Monday, October 19, 2015

The Porosity of the 3D Audio Visual Projection Field

the porosity of the 3D audio visual projection field:

"so i think about my eyesight and hearing...we're audio visual animals, but i'm sure i'm not entirely what i see and hear right? there are other things, invisible to me, around me...the whole computer thing now, the cloud, i'm surrounded by an invisible cloud of information, and there's the whole machinery of everything that connects me to Earth, that controls what i see and hear, right? what do i call it, my eyesight and hearing? i think i'll call it the 3D audio visual projection field. and maybe everything you see exists in micro form, and it's encoded too, and then it is projected somehow in front of me, i can see it, and you know of course we can see what others see too."

"that's how we live in the same world, Earth."

"right. the problem i have is how does it seem so solid, what i see, that it seems like that's all that's there? i have a focus, i see what i focus on, the rest not so clear, but how can there be anything else that's there, in the focus area?"

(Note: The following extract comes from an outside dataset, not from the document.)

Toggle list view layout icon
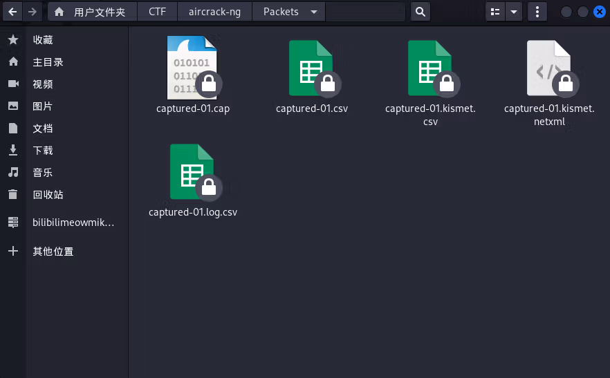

"here i think we have to deal with the porosity of the field, what you see seems solid, seems a contiguous image with no gaps, but it's simply not true. the 3D audio visual projection field, the 3DAVPF, is porous, there are gaps."

"right, so maybe it seems there are no gaps, but an image that seems planar, seems contiguous, it's still projected at various distances so only seems non-porous."

"right. the question is how much of matter is used at the focus to render images and sound in the 3D audio visual projection field? 20%? 70%?"

"you know it seems most of it. it's ridiculous that it seems 100% of course. how much power does the 3DAVPF use, if we thought about it terms of electricity, like an electrical machine? i mean no wonder it's exhausting to be awake for a long time, it uses so much electrical power."